O presidente da Câmara de Gaia afirmou hoje que a polémica do BPN “acabará por beneficiar” Cavaco Silva e “prejudicar” quem usa esse argumento, o “único” que “aqueles que querem desalojar o actual Presidente da República arranjaram”.
“Em meu entender, acabará por beneficiar Cavaco Silva porque não adianta chamar nomes a uma pessoa e lançar nuvens de poeira quando esse caminho contradiz toda a ideia que o povo português tem dessa pessoa”, destacou Luís Filipe Menezes, à margem da inauguração do infantário Casa do Povo da Madalena.
O autarca defendeu que “as pessoas sabem em Portugal que Cavaco Silva é uma pessoa com seriedade e princípio”, pelo que “tudo o que se possa dizer no sentido de ofuscar” essa imagem, “acaba por prejudicar quem usa esses argumentos”.
Para Menezes, é “de uma enorme pobreza, do ponto de vista de debate democrático, que aqueles que querem desalojar o actual Presidente da República” tenham encontrado “de há dois meses para cá”, um “único argumento”.

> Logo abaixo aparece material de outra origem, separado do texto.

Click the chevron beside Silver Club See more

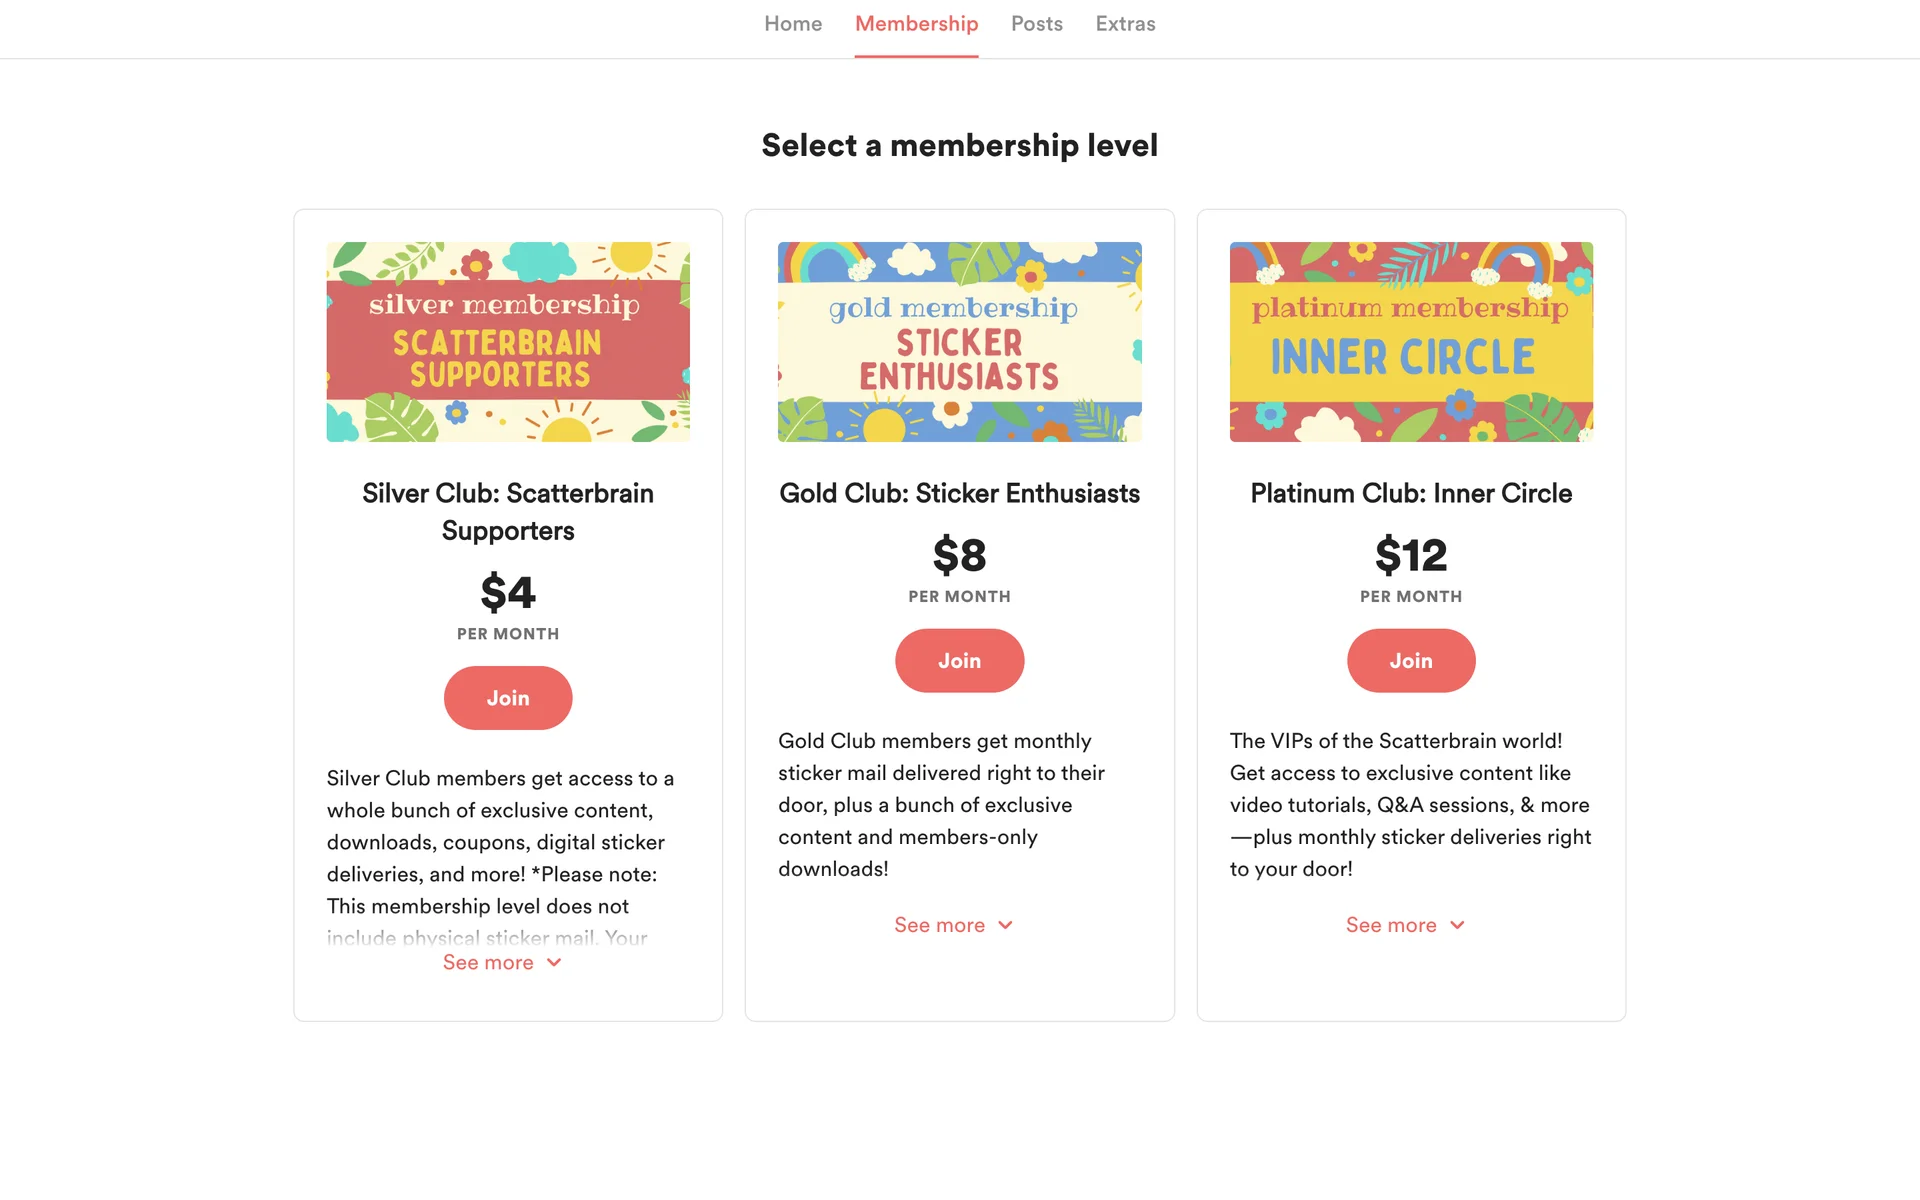pyautogui.click(x=554, y=963)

O social-democrata considerou que a própria pré-campanha eleitoral é “genericamente pobre” pelo facto de “haver pouca disputa”.
“Um (jogo) Porto-Benfica mobiliza muito mais gente que um do Porto contra uma equipa qualquer regional”, exemplificou.
Menezes destacou ainda “a própria inércia e falta de coragem de os políticos em geral colocarem em cima da mesa a necessidade de repensar o sistema semi-presidencial de Portugal, face à experiência dos últimos 30 e tal anos”.
Para o autarca, o actual sistema “não corresponde já às necessidades” pelo que “é preciso pensar no sentido de uma parlamentarização ou reforço do presidencialismo para que as pessoas se sintam mais mobilizadas para escolher um presidente”.